指示 1
水性バインダーラテックスの生成方法に関する本文のうち、「水相中での多段階乳化重合によ」から始まり「おける中和を開始しない方法。」で終わる部分を一字一句変えずに書き写してください。
指示 2
水性バインダーラテックスの生成方法に関する本文では、混合物Aと少なくとも1つの混合物Bの重量比がどの範囲に定められていますか。
指示 3
水性バインダーラテックスの生成方法に関する本文に基づき、工程ステップ2)で何を中和するのか、またその中和をいつまで開始しないのかを1〜3文で説明してください。

====== 掲載本文 ======

説明

水性バインダーラテックスの生成方法

水相中での多段階乳化重合による水性バインダーラテックスの生成方法であって、連続するステップ:1)少なくとも1つの酸基を混合物Aの酸価10〜100mgKOH/gに対応する比率で含む少なくとも1つのモノマー、および0.5〜5重量%の少なくとも1つのオレフィン性多不飽和モノマーを含むラジカル重合可能なオレフィン性不飽和モノマーの混合物Aの水相におけるラジカル重合と、2)工程ステップ1)で生成されたポリマーの酸基の中和と、3)工程ステップ2)で得られた生成物の存在下で、少なくとも1つの酸基を混合物Bまたは混合物Bのそれぞれの酸価0〜5mgKOH/g未満に対応する比率で含む少なくとも1つのモノマー、少なくとも1つのヒドロキシル基を混合物Bまたは混合物Bのそれぞれのヒドロキシル価0〜5mgKOH/g未満に対応する比率で含む少なくとも1つのモノマー、および混合物Bまたは混合物Bのそれぞれに対して0.5〜5重量%の比率の少なくとも1つのオレフィン性多不飽和モノマーを含むラジカル重合可能なオレフィン性不飽和モノマーの少なくとも1つの混合物Bのラジカル重合とを含み、混合物Aと少なくとも1つの混合物Bの重量比が15:85〜85:15であり、混合物Aのモノマーの少なくとも90重量%の重合が完了するまで、工程ステップ2)における中和を開始しない方法。

====== 生データ ======

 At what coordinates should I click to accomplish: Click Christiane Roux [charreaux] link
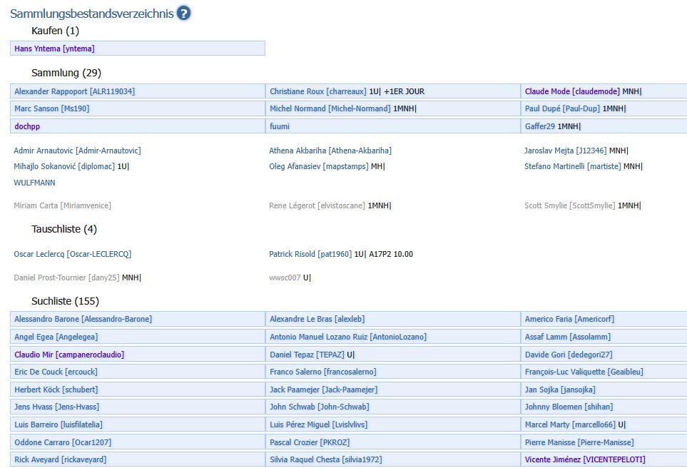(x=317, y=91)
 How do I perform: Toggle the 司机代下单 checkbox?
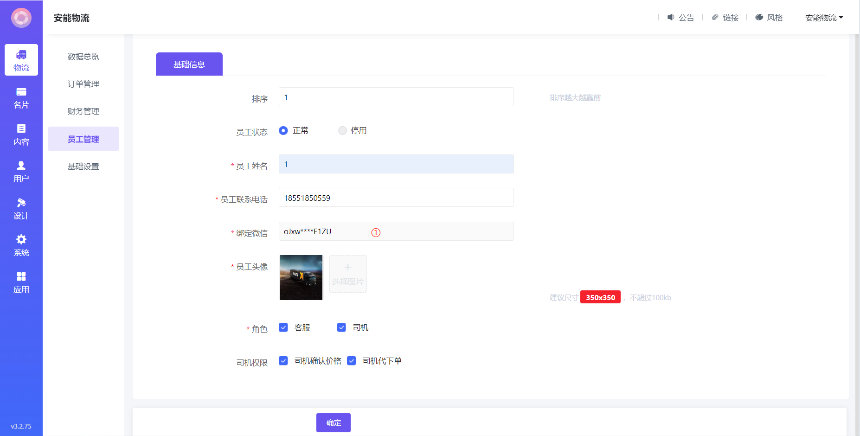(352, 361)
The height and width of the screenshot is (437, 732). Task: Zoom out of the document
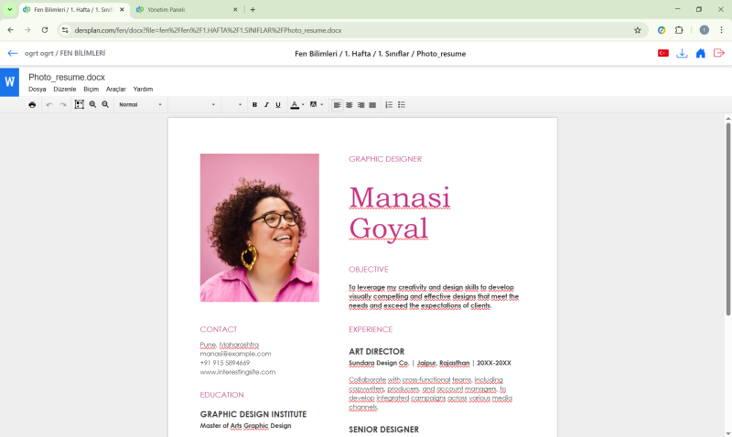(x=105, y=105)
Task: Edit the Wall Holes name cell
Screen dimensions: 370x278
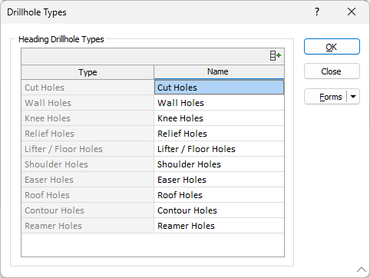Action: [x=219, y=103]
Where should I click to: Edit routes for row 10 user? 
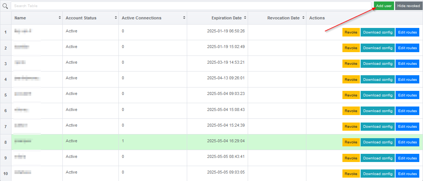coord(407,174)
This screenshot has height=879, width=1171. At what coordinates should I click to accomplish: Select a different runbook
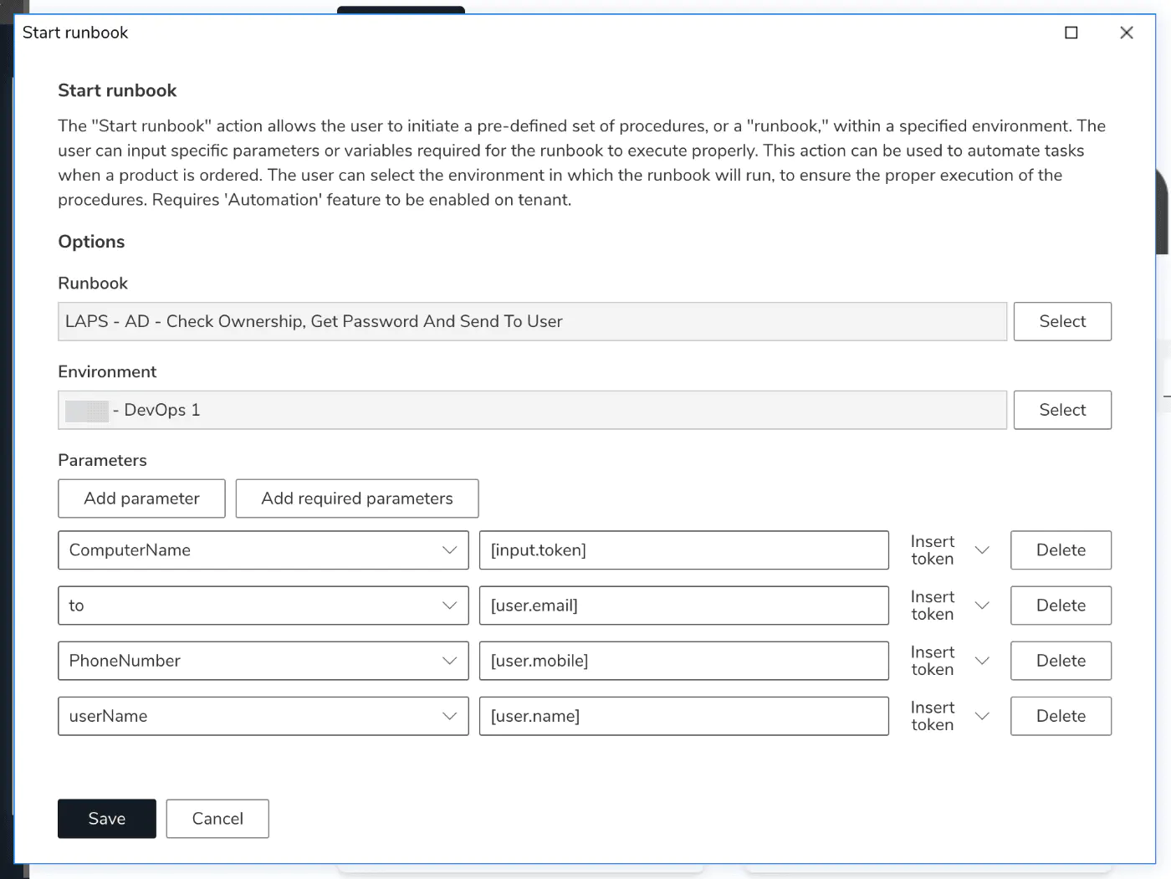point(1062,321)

======

回答 1
水相中での多段階乳化重合による水性バインダーラテックスの生成方法であって、連続するステップ:1)少なくとも1つの酸基を混合物Aの酸価10〜100mgKOH/gに対応する比率で含む少なくとも1つのモノマー、および0.5〜5重量%の少なくとも1つのオレフィン性多不飽和モノマーを含むラジカル重合可能なオレフィン性不飽和モノマーの混合物Aの水相におけるラジカル重合と、2)工程ステップ1)で生成されたポリマーの酸基の中和と、3)工程ステップ2)で得られた生成物の存在下で、少なくとも1つの酸基を混合物Bまたは混合物Bのそれぞれの酸価0〜5mgKOH/g未満に対応する比率で含む少なくとも1つのモノマー、少なくとも1つのヒドロキシル基を混合物Bまたは混合物Bのそれぞれのヒドロキシル価0〜5mgKOH/g未満に対応する比率で含む少なくとも1つのモノマー、および混合物Bまたは混合物Bのそれぞれに対して0.5〜5重量%の比率の少なくとも1つのオレフィン性多不飽和モノマーを含むラジカル重合可能なオレフィン性不飽和モノマーの少なくとも1つの混合物Bのラジカル重合とを含み、混合物Aと少なくとも1つの混合物Bの重量比が15:85〜85:15であり、混合物Aのモノマーの少なくとも90重量%の重合が完了するまで、工程ステップ2)における中和を開始しない方法。

回答 2
15:85〜85:15です。

回答 3
工程ステップ2)では、工程ステップ1)で生成されたポリマーの酸基を中和します。この中和は、混合物Aのモノマーの少なくとも90重量%の重合が完了するまで開始しません。